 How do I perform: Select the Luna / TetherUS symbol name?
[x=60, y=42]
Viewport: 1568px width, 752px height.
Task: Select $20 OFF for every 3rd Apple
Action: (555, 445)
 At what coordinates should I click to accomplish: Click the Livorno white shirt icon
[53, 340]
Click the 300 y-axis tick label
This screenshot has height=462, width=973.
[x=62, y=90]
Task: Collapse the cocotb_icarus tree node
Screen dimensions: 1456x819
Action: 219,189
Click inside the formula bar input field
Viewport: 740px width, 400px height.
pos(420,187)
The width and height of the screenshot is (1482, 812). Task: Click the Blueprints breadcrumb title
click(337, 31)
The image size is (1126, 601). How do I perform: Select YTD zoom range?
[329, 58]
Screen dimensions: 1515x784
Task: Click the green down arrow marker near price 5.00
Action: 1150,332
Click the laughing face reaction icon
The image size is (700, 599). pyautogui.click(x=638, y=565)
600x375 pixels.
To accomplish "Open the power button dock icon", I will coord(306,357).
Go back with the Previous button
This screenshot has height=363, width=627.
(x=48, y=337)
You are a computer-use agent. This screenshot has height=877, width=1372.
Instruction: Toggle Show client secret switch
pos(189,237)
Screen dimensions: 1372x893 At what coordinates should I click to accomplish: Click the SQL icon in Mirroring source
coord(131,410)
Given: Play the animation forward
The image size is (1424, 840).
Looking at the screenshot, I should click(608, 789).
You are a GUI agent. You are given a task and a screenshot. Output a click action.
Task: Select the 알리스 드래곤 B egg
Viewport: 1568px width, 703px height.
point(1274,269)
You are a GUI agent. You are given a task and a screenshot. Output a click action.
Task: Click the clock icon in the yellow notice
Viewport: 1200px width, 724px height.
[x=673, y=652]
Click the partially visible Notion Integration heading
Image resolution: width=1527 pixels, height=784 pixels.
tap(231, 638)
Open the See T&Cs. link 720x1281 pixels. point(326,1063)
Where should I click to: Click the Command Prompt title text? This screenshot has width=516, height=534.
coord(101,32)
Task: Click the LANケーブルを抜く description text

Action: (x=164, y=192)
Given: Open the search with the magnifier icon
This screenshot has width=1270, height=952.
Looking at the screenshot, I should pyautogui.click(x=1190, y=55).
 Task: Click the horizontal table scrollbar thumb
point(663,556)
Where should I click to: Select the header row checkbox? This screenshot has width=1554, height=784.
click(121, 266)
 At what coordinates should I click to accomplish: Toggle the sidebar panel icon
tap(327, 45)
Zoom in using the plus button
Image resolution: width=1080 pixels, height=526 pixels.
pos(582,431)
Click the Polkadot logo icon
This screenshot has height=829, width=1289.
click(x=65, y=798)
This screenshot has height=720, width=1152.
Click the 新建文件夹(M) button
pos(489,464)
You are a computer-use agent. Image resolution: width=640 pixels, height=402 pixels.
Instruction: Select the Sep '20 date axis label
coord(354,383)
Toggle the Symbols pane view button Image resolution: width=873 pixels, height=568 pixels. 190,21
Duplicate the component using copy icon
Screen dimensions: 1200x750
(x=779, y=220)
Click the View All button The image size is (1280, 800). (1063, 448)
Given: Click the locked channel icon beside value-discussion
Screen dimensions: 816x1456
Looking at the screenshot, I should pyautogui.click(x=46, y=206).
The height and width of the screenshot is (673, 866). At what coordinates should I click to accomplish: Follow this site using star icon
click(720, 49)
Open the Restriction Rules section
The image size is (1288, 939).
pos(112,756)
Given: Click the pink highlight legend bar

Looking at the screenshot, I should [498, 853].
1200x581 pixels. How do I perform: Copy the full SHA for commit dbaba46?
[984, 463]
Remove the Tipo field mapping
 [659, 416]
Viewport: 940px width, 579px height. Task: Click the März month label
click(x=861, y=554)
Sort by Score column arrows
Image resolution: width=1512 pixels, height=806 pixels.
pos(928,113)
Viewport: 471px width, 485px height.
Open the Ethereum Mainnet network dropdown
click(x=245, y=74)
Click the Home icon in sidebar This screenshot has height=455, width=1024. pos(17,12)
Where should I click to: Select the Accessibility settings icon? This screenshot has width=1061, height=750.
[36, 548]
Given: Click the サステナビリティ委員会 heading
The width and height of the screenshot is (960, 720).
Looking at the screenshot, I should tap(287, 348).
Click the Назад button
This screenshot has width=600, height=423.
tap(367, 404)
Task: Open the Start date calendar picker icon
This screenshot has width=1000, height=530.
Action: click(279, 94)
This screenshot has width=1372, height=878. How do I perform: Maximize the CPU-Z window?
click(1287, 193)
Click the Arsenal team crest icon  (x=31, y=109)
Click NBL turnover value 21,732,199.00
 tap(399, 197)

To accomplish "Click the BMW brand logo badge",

============

## Goal
Pull out each line above that contains the string "logo". Case counts.

## Answer
Click the Polkadot logo icon
To accomplish "Click the BMW brand logo badge",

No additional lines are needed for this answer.